SBCA: Where does NuxGame sit in all of this?
DK: Comfortably, because we didn’t arrive at this conversation last week. We built our sweepstakes casino stack from the ground up rather than rebranding a real-money casino and hoping nobody noticed the seams. That decision (dual-mode operation, state-by-state compliance, real payment orchestration, designed right from the start) is exactly what the Fort Lauderdale conversations kept coming back to.
When an operator at the stand described running across a dozen states with different rules in each, I didn’t have to improvise.
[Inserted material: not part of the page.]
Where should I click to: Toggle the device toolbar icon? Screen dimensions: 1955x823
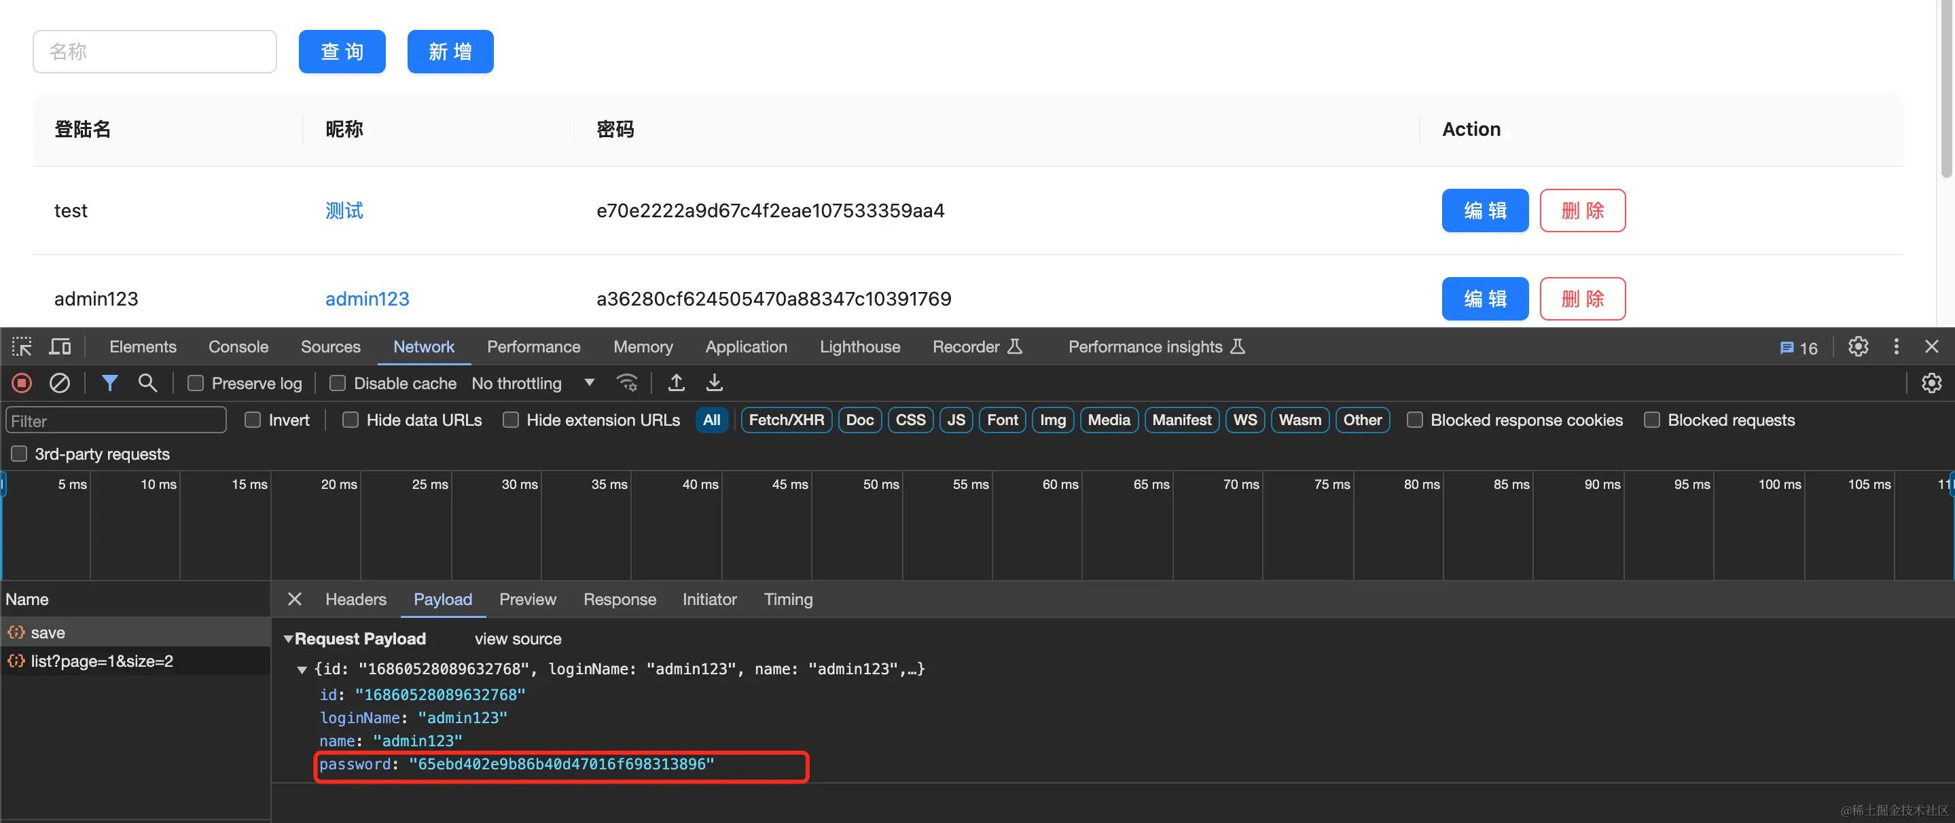click(x=60, y=347)
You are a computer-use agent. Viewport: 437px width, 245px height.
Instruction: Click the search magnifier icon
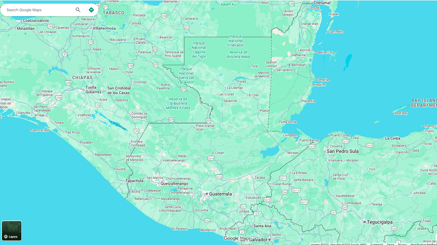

Our backend switches between full sweepstakes and social-only mode by jurisdiction, the geolocation and exit controls are part of the architecture, and the gamification suite (missions, tiers, leaderboards, the collectible-style mechanics we’ve been investing in) plugs into CRM and segmentation so growth and player protection live in the same control room.
Two years ago that conversation would’ve been about coin animations and welcome bonuses. In Fort Lauderdale it was about geofencing and exit architecture. And that shift is the whole thing. These events are where you find out whether your wiring holds up to the questions you couldn’t rehearse for, and the ones on the floor came sharper than I’ve ever heard them.
Last year operators asked me whether sweepstakes had a future. This year they walked up shopping for the platform to carry it. That is the whole story of the show, in one sentence: the model already took the head of the table, and the only thing left to settle is who gets to sit beside it.